What this task involves:
Put the data from the line containing "Determine the [X, Y]" through the end of the data, inclusive, into a two-column CSV with the columns "text" and "answer," one row per item, each value in a single quoted field with line breaks replaced by spaces. Leave the pictures out.
-- start Extracted entries --
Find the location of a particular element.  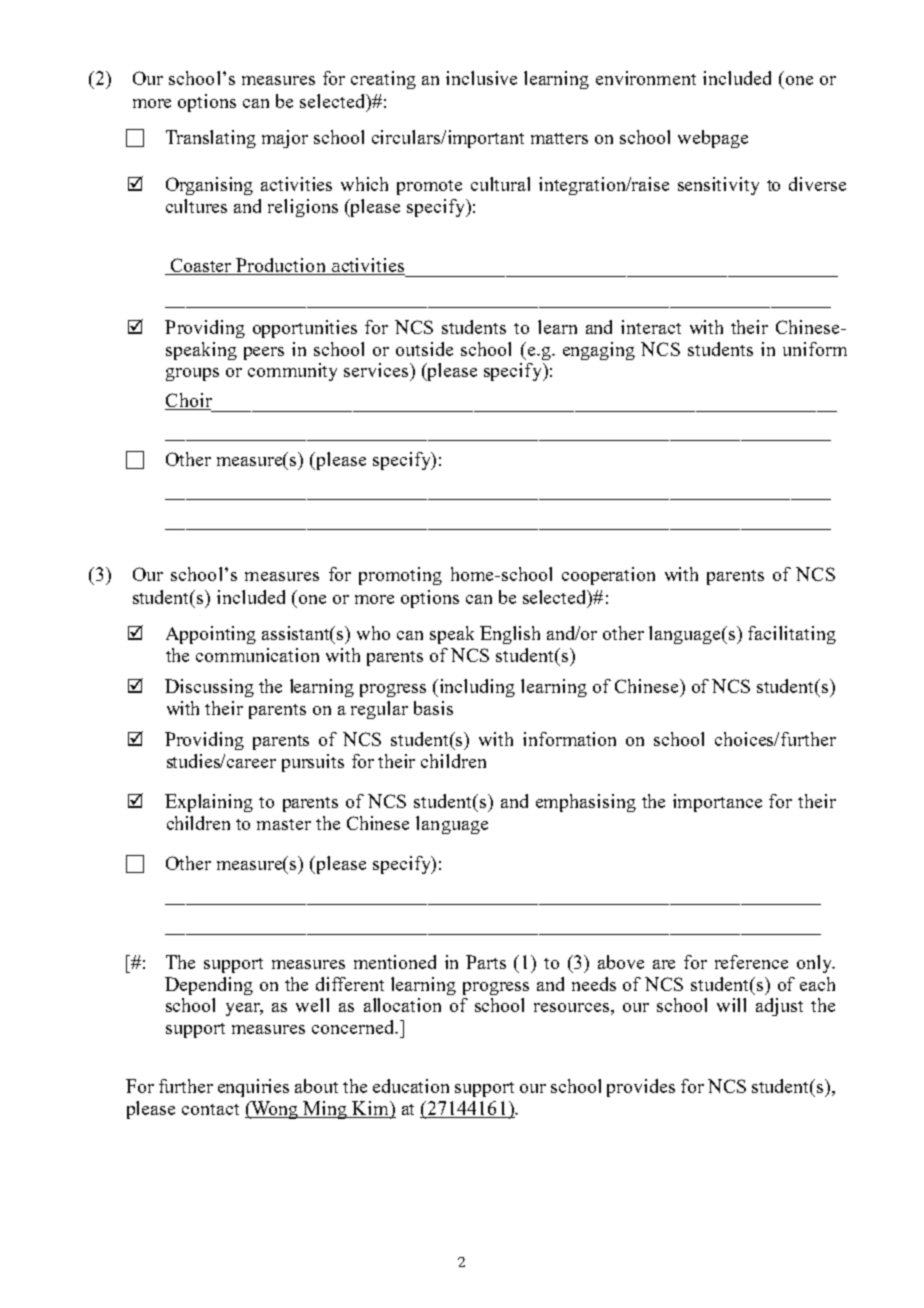

education is located at coordinates (411, 1086).
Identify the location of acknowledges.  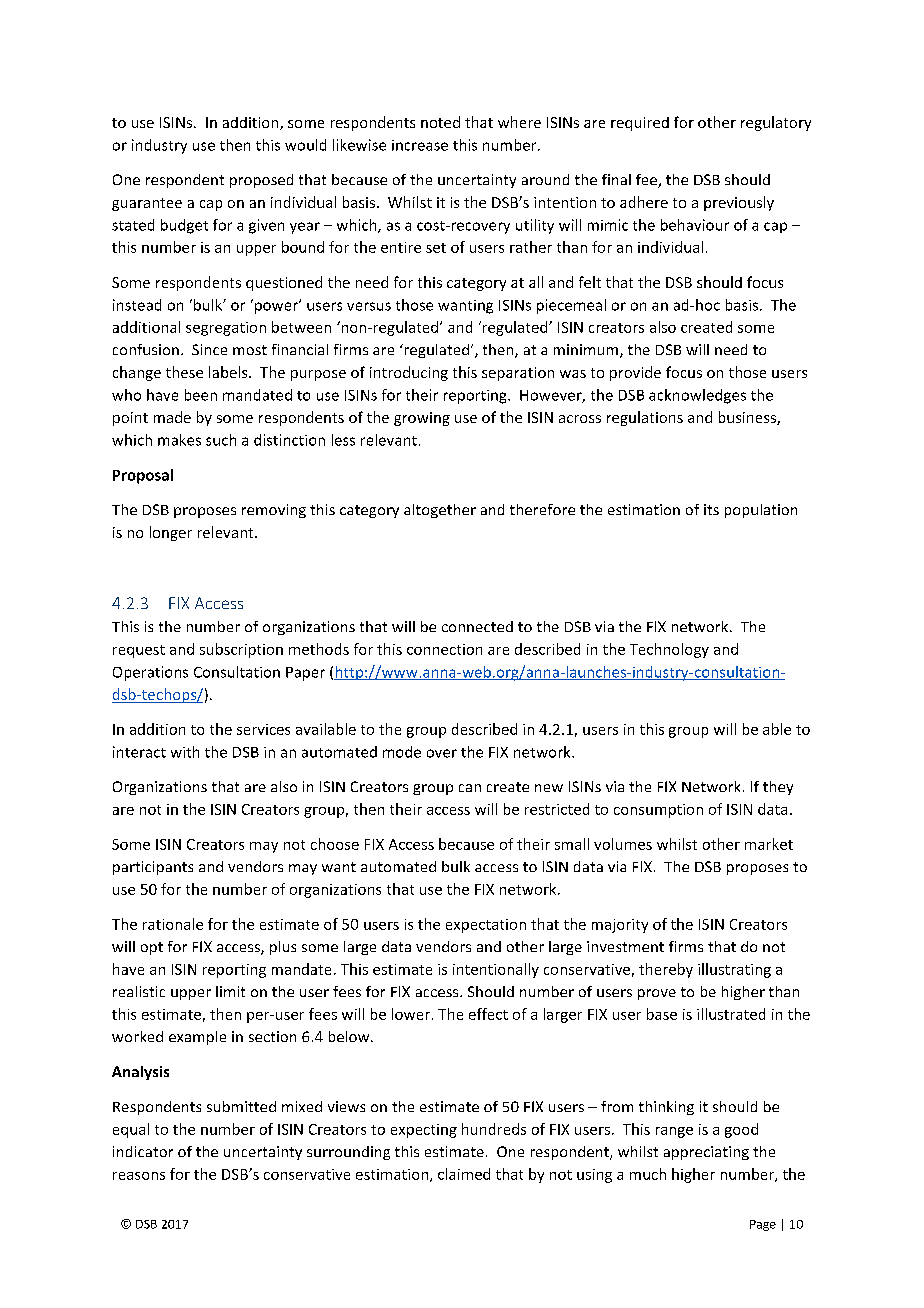
(697, 396).
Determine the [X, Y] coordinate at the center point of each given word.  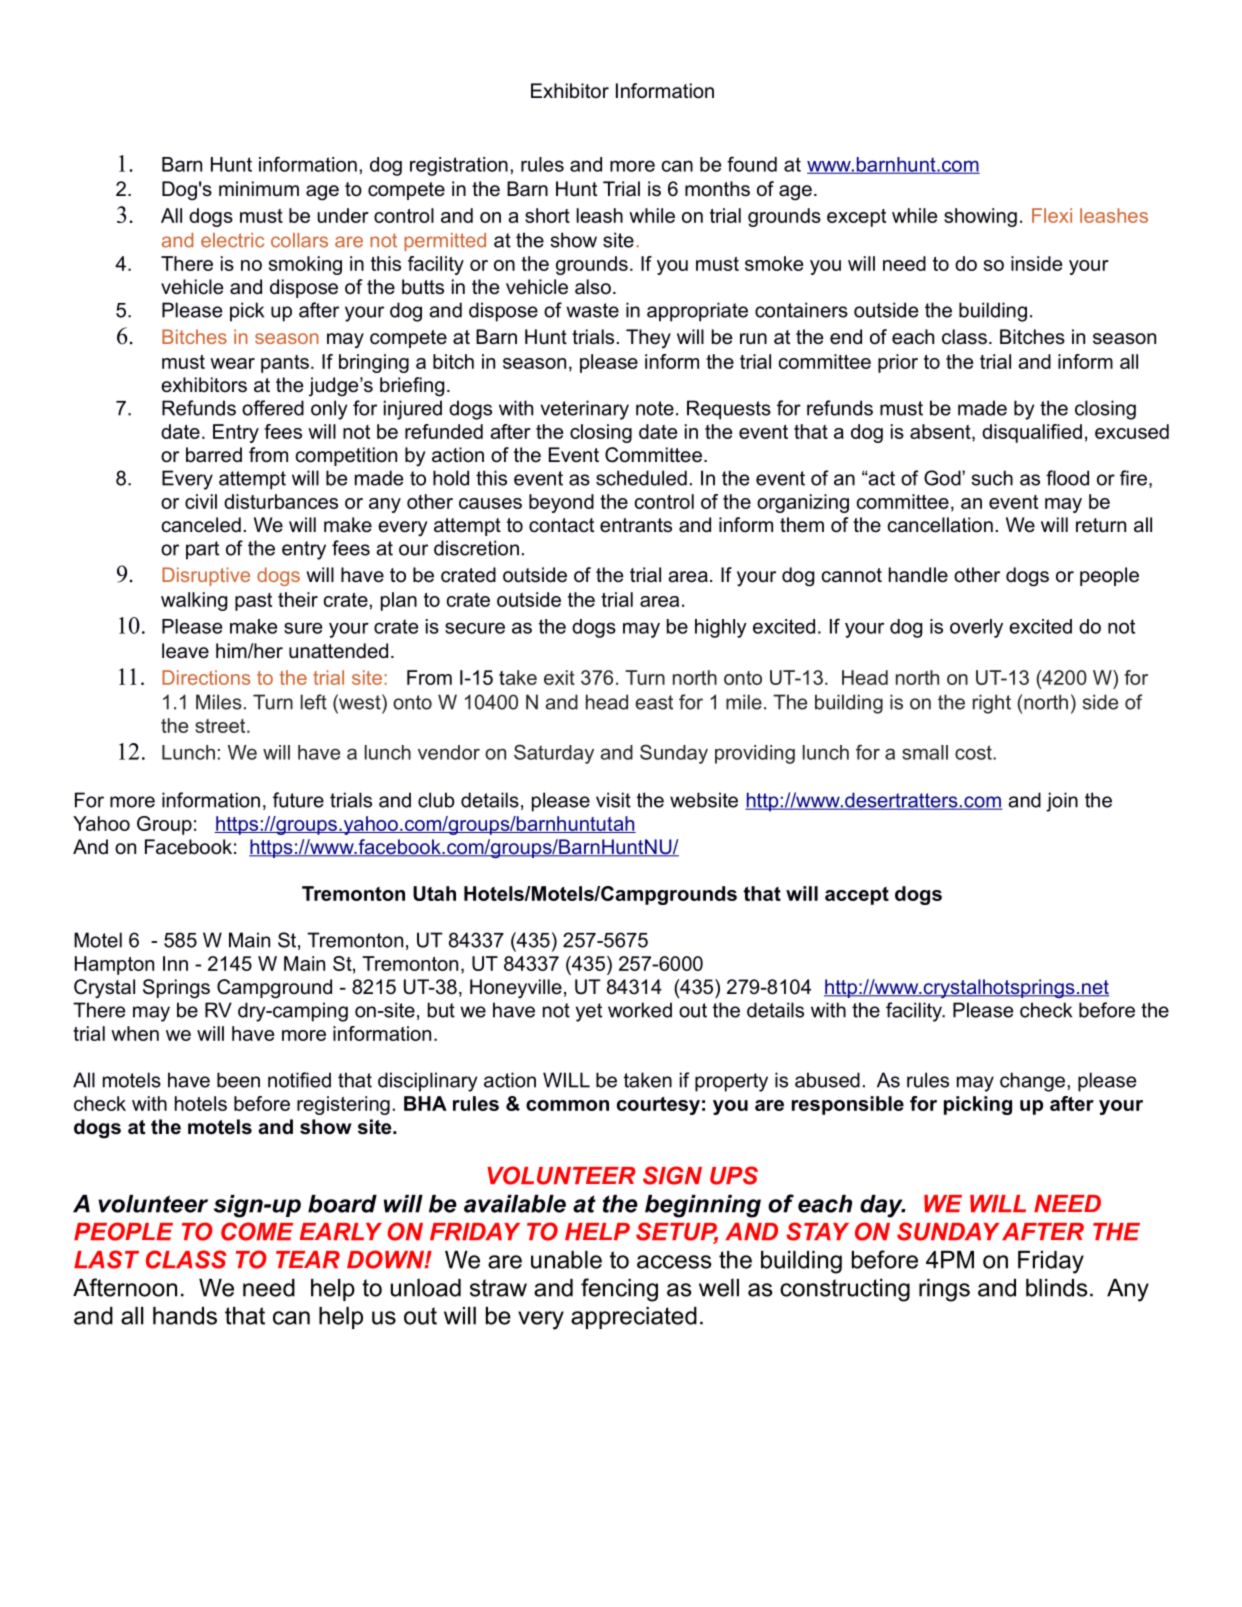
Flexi [1052, 215]
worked [640, 1010]
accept [857, 896]
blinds [1057, 1288]
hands [185, 1316]
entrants [636, 525]
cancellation [940, 525]
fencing [619, 1290]
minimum [259, 189]
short [547, 215]
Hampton [114, 965]
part [202, 550]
-- end Extracted entries --
Written reply:
text,answer
"Determine the [X, Y] coordinate at the center point of each given word. Flexi","[1052, 215]"
"worked","[640, 1010]"
"accept","[857, 896]"
"blinds","[1057, 1288]"
"hands","[185, 1316]"
"entrants","[636, 525]"
"cancellation","[940, 525]"
"fencing","[619, 1290]"
"minimum","[259, 189]"
"short","[547, 215]"
"Hampton","[114, 965]"
"part","[202, 550]"